• WHAT THIS TASK INVOLVES: Scan the records for lines holding "computer". Say how many there are and give nothing else.
────────────────────────────────────────
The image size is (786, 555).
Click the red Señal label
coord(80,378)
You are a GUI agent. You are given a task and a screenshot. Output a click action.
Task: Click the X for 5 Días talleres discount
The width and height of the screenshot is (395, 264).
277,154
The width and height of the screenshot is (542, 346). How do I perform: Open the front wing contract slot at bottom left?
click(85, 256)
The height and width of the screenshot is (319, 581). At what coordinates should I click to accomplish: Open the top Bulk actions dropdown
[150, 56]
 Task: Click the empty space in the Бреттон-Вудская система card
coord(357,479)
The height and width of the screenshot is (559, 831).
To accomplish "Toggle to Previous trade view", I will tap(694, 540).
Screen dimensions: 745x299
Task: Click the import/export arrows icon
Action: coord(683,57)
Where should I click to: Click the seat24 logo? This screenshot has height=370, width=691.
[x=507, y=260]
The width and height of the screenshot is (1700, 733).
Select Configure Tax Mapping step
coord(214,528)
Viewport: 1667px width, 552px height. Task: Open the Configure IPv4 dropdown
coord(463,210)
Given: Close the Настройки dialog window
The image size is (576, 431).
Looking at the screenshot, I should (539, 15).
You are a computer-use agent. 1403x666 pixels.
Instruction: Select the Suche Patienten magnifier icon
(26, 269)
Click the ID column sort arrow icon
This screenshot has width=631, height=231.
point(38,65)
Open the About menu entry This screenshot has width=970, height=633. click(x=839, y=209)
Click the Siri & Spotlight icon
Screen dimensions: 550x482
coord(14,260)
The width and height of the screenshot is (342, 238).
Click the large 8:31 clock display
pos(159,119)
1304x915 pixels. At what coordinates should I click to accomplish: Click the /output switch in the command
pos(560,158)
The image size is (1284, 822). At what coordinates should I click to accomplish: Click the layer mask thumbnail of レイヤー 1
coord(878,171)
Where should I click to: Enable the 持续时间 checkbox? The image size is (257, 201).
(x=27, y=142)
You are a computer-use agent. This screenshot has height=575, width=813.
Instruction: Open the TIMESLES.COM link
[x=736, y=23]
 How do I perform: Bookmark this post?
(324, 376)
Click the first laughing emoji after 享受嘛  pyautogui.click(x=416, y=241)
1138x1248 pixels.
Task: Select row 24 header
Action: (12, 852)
────────────────────────────────────────
• RESPONSE BELOW: 2